#### [Records for processing]

"""

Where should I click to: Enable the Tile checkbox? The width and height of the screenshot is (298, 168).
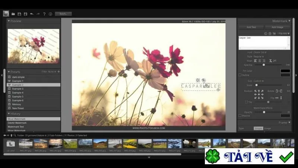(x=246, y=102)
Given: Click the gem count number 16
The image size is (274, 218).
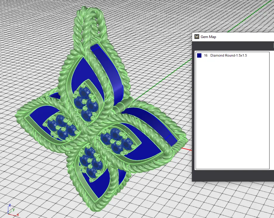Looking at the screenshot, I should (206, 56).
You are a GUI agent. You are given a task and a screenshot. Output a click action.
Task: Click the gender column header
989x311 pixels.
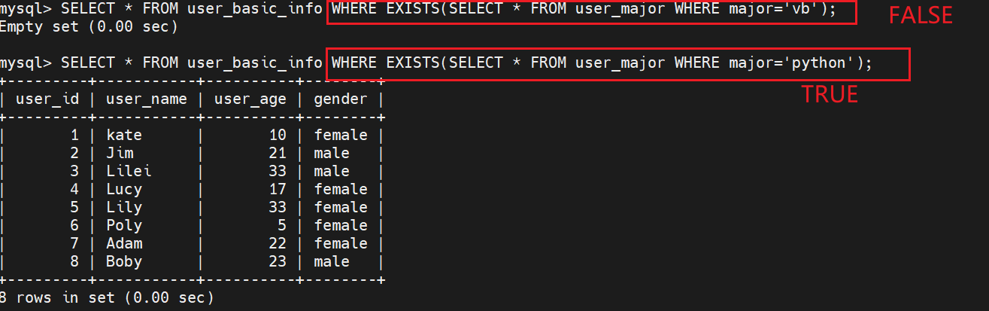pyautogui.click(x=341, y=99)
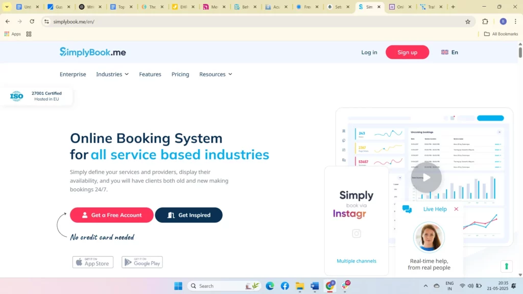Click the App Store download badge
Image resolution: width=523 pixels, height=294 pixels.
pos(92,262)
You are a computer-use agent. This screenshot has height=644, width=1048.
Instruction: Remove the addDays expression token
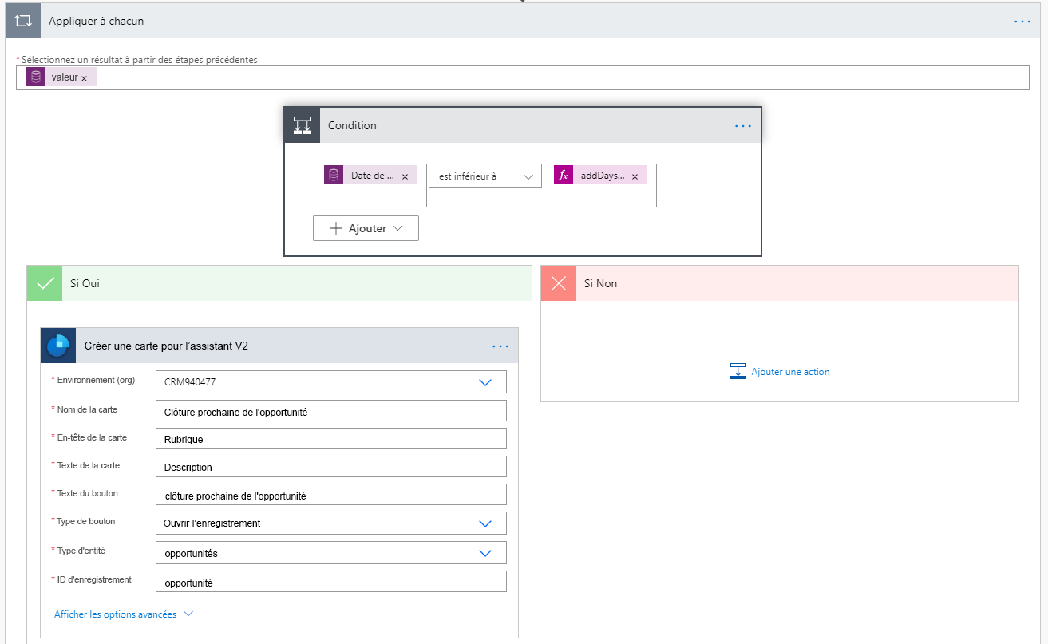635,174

"""
"""

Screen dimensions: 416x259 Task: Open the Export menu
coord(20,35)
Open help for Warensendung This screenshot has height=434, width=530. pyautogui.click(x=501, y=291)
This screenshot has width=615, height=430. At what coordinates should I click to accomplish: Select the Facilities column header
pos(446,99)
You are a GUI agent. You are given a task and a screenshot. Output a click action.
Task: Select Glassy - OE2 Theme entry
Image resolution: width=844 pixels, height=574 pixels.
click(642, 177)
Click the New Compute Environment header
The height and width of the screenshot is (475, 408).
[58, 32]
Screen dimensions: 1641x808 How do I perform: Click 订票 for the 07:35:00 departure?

"""
"""

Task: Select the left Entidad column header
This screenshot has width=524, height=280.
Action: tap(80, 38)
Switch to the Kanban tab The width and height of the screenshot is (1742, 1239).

"""

#### [Exercise instructions]
The entries above hold a line with "The height and" and a later line with "Screen dimensions: 1641x808". Write out exactly those lines and all lines between, nothing more.

#### [Task response]
The height and width of the screenshot is (475, 408).
[58, 32]
Screen dimensions: 1641x808 How do I perform: Click 订票 for the 07:35:00 departure?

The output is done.